В нашем этапе мне удалось спасти многих, потому что мама моя — умница — умудрилась в последней передаче запечь по углам пирогов маленькие пакетики с кристаллами марганцовки. От отца я знала, что раствор марганцовки великолепно излечивает поносы. Постоянно возила марганцовку в этнографические поездки. И тут раздобыла эмалированный бидон, развела марганцовку и всех поила: ложку вишневого раствора 2 раза в день. Поносы почти прекратились в нашем бараке.
Я предполагаю, что так погиб Мандельштам на этой пересылке Владивостока. Важно воздерживаться от тухлой рыбы, смачивать пайку хлеба снаружи марганцовым раствором и побольше двигаться во дворике, вне барака. Наш этап проходил пересылку в июле. Поэтому было синее небо, иногда прорывалось с ветром морское дыхание. Это несло облегчение. Не казалась насквозь зараженной земля под ногами. Сквозь колючую проволоку далеко были видны ряды бараков. Но ведь все-таки, наверное, они покрывают не всю землю? Еще остались, и леса. И — вода океана. Скоро нас погрузят в пароход и повезут на Колыму.

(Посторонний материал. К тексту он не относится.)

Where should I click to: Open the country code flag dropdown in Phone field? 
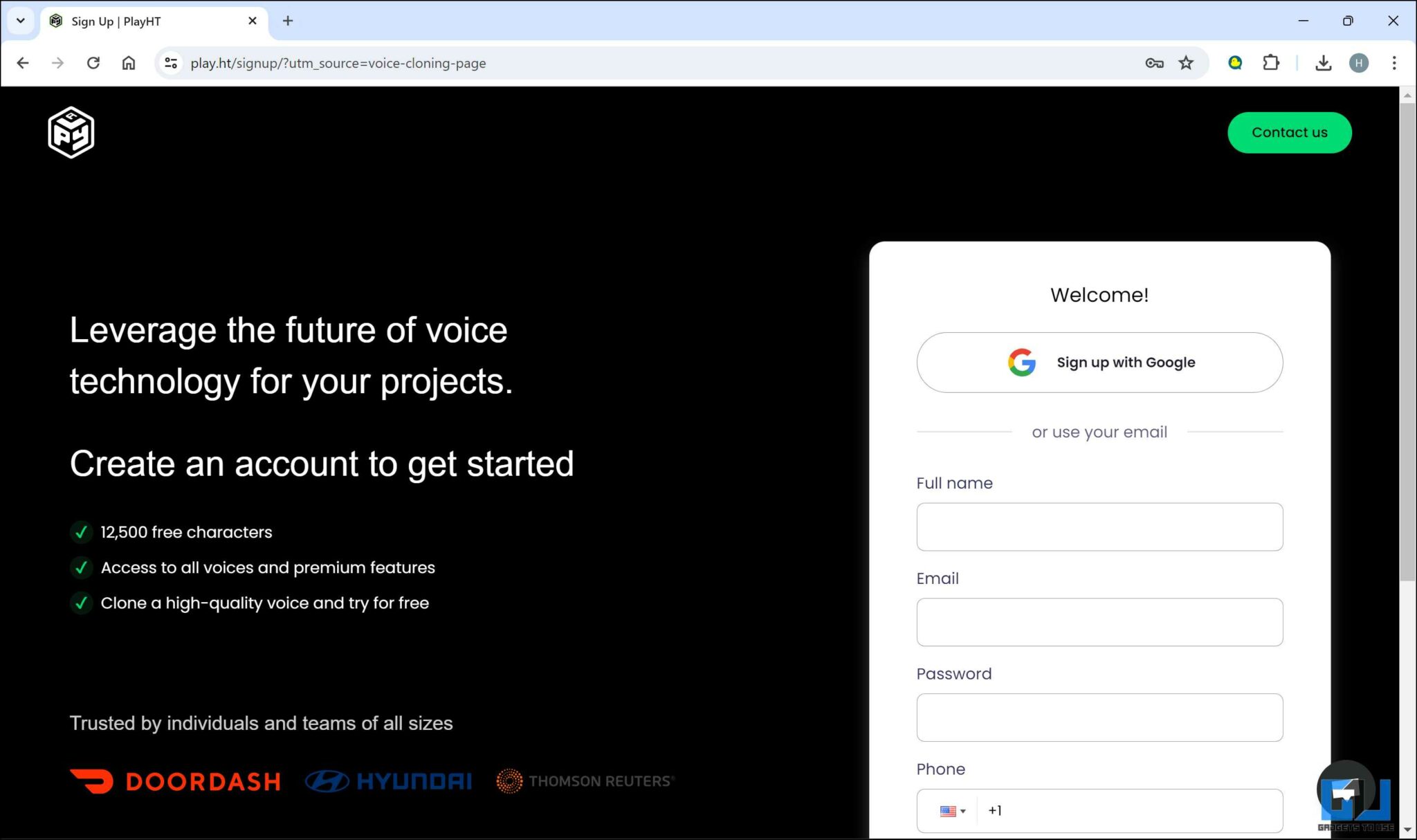(951, 810)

Не очень скоро: почти три недели просидели мы на Владивостокской пересылке. Наконец нас погрузили на пароход. Путь до Колымы был нелегким. Были последние дни июля. Жарко. Пока шли советскими территориальными водами, нам разрешали выходить на палубу. Радость видеть морской простор тешила. Свежий ветер бодрил. Но вот на горизонте — полоска земли: мы входим в японские воды. Всех загнали в трюм и люки задраили: японцы не разрешали провозить заключенных, и этот «товар» проходил контрабандой. Наши сказали, что в трюмах везут скот. Когда прошли японские воды, открыли трюмы, разрешили выходить. Прежде всего вынесли потерявших сознание от духоты. Их клали на палубе и обливали водой. Смертных случаев на этот раз не оказалось.
В открытом море можно было ходить по палубе и даже не возбранялись разговоры с мужчинами. Шурочка, московская студентка, получившая по 58-й статье, пункт 10, 5 лет лагерей, встретила своего мужа — его, оказывается, тоже гнали на Колыму, и они попали в один этап. Целый день они сидели, тесно прижавшись, Шурочка плакала на его плече и все твердила: «За что? Ну за что же?» Он молча гладил ей руку. Встретятся ли они еще когда?
Кончалась серо-зеленая ширь без края, по горизонту потянулись гряды скал.
В Охотском море погода изменилась: два дня «Джурма» штормовала. Когда 7 августа вошла в бухту Нагаева, казалось, уже наступила осень. Серые базальтовые скалы отвесно поднимались над зеленой водой, желтея лиственницами.
На горах сидели сивые тяжелые тучи и дышали таким холодом, точно вот-вот начнут трясти снег.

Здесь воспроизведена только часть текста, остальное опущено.